The incidents have also brought about calls for more accountability—public defenders in Ocean City have called for cops to wear body worn cameras—and an acknowledgement of Ocean City’s racist history as a piece in Mother Jones titled “Behind the Video of Cops Brutalizing Kids for Vaping Is a History of Racial Exclusion, Force, and Profit,” illustrated. But the incidents also display a troubling history of Ocean City using aggressive policing to handle harmless violations all under the guise of supporting tourism is hardly new to Ocean City.

In 2018, the city lost a federal First Amendment lawsuit filed by boardwalk performers—a staple of Ocean City’s takes-all-kinds atmosphere—who were targeted and harassed by police, in part brought on by increased rules and regulations against performing and sentiments by City Council that the performers bothered tourists. Meanwhile, a ban on “topless women” has been stubbornly upheld by the city though it was recently challenged once again.

One of the most extreme calls for police overreaction came from a member of the Ocean City Council and involved cannabis. Last October, as The Outlaw Report noted, Ocean City Councilperson John Gehrig Jr. used a meeting that was about increasing the number of police officers in Ocean City to call for more aggressive enforcement of cannabis use.

“You know what I think about this marijuana problem. And I don’t know if it’s marijuana or CBD, I don’t care if it’s medical marijuana, I think we really need to work with the state,” Gehrig said. “There’s no reason to smoke medical marijuana…[there’s] no need to be smoking weed when it’s disrupting what we’re doing here.” 

Gehrig’s comments were a bit more on-the-nose than many anti-cannabis stances. The councilperson eschewed the moral panics and junk science cannabis advocates have come to anticipate and instead framed it as entirely about tourism. He invoked the “family image” of Ocean City, a misnomer to anyone who has gone “downy ocean” which is known as much for its hard-partying and sexist novelty T-shirts as miniature golf and french fries cooked in peanut oil.

“[Cannabis] can destroy our family image for sure, if we have marijuana everywhere,” Gehrig said. “We have to start thinking of a plan on how we’re going to attack pot.”
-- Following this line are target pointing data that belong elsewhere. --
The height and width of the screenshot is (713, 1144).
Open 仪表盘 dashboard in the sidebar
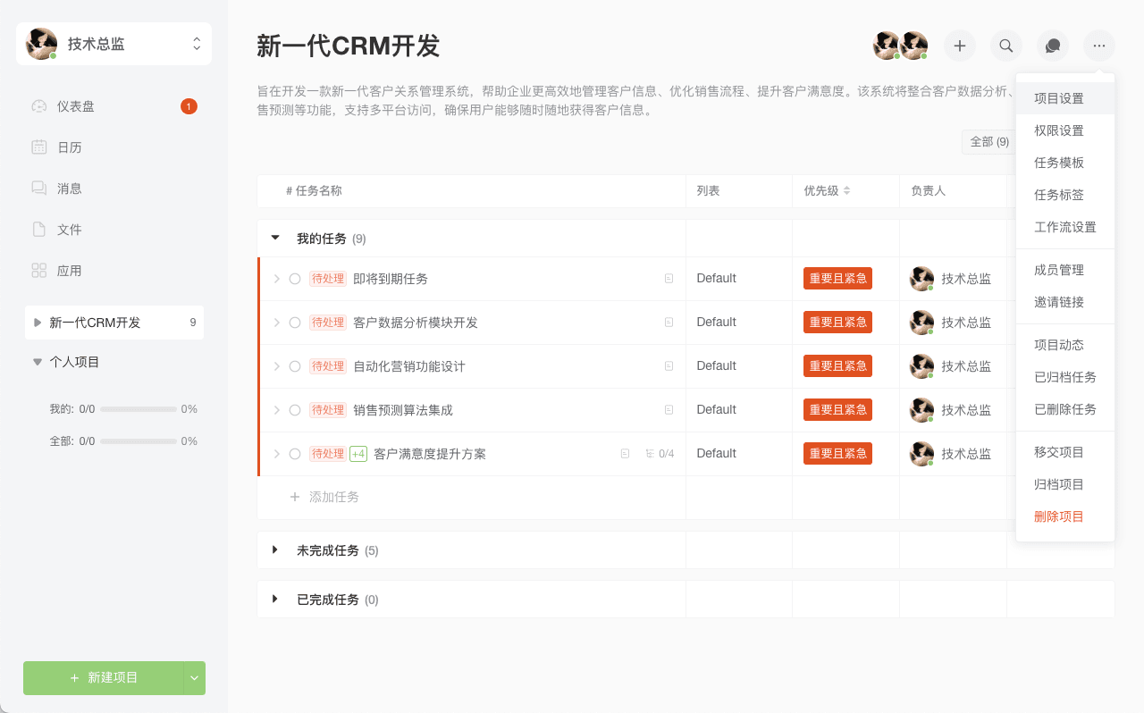pyautogui.click(x=76, y=106)
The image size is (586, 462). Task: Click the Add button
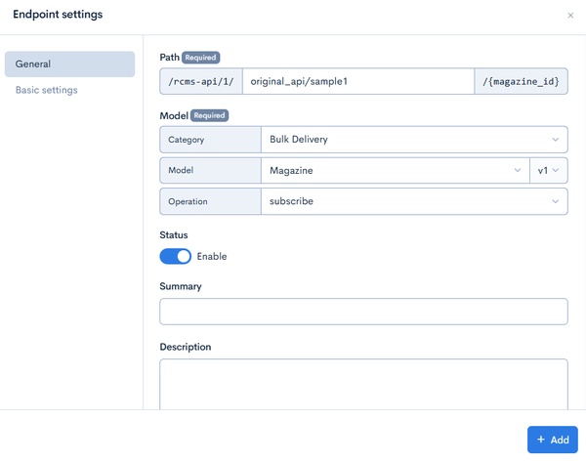click(553, 440)
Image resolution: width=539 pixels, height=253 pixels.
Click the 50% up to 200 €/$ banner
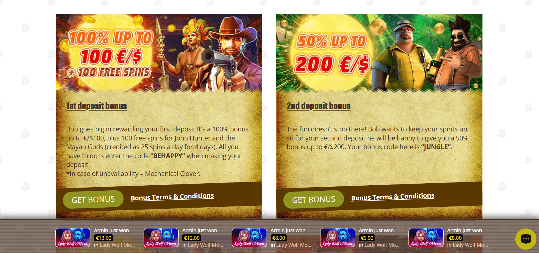(x=379, y=53)
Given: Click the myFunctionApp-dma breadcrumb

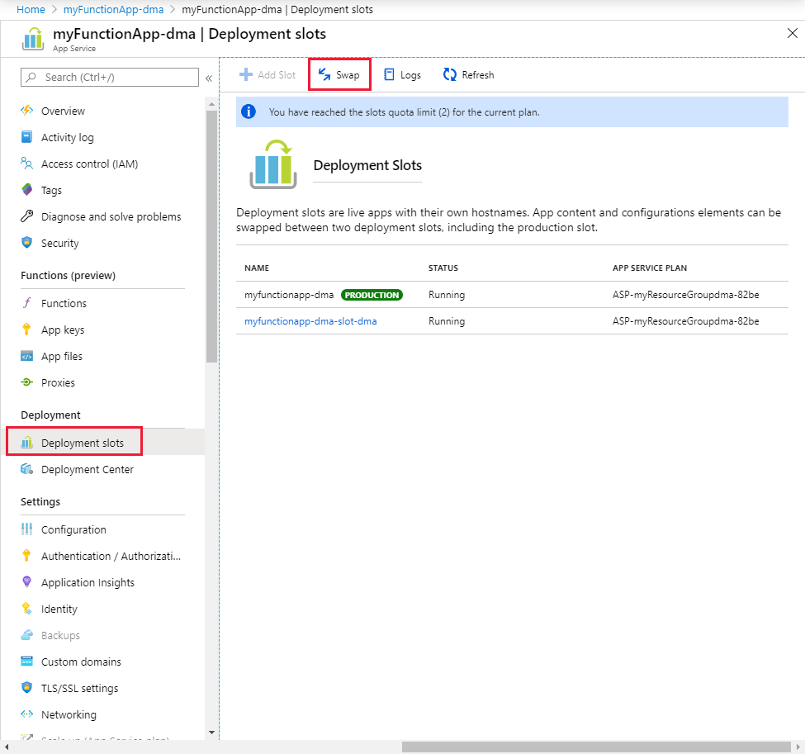Looking at the screenshot, I should 113,9.
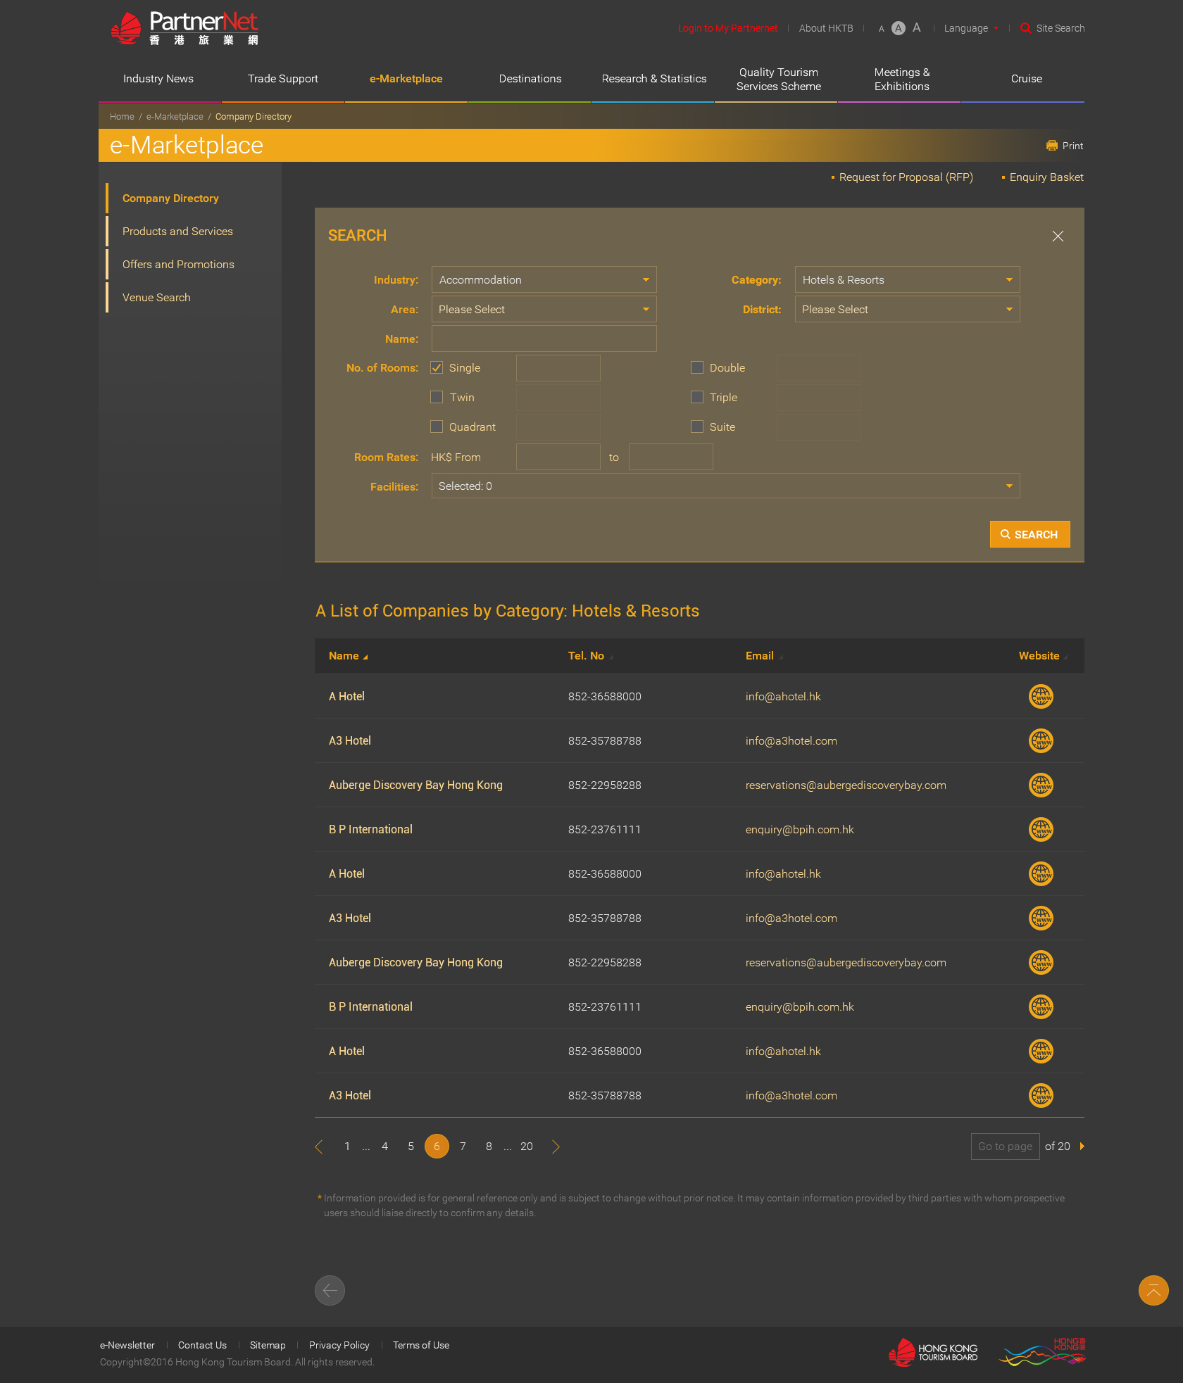This screenshot has height=1383, width=1183.
Task: Select Venue Search in the sidebar
Action: coord(156,297)
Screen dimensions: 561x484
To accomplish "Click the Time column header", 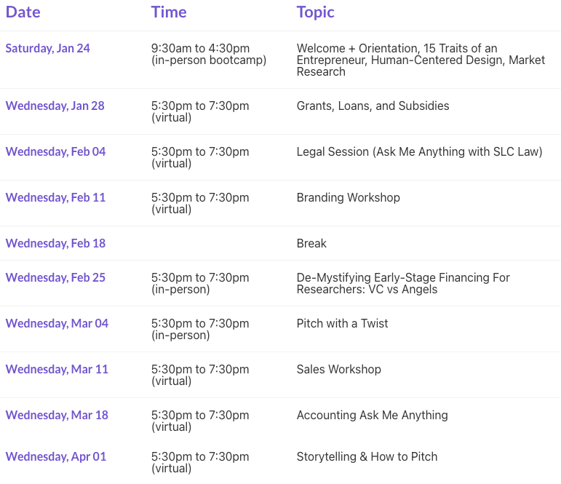I will [x=169, y=12].
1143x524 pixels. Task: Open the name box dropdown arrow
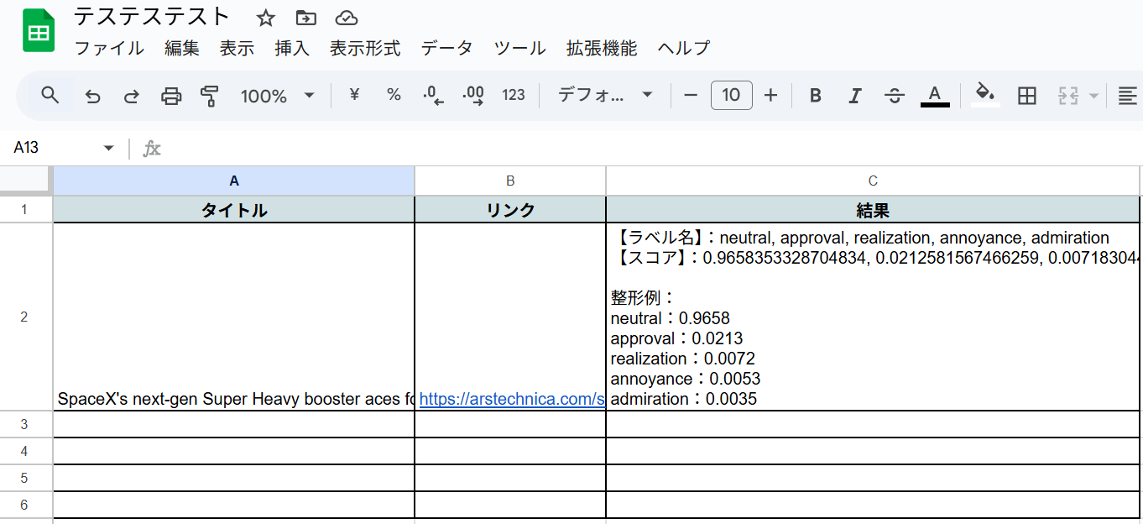coord(108,149)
Specifically, Gehrig took issue with cannabis smell and said Ocean City needed to start courting a different kind of tourist—one who does not smoke cannabis.

“Now part of that is you know hiring an economic development salesperson to go out and get customers who aren’t going to be smoking a bunch of marijuana. That’s one piece,” he said.

Then he called for the surveillance of beachgoers and motel renters and the use of drug dogs: “Somehow we’re going to have to enforce [cannabis smoking], I don’t know if that’s dogs, I don’t know if we work with hotels to identify the problem, get people in the hotels and rentals. But we have to come up, we need a task force on marijuana because that went to a new level this year.”

According to the ACLU, Maryland arrests Black people for cannabis 2.1 times as much as white people and cannabis arrests make up nearly 50% of the state’s drug arrests.

The Outlaw Report reached out to Gehrig Jr. for comment on the police violence against teens vaping and his past “attack on pot” comments but did not receive a response.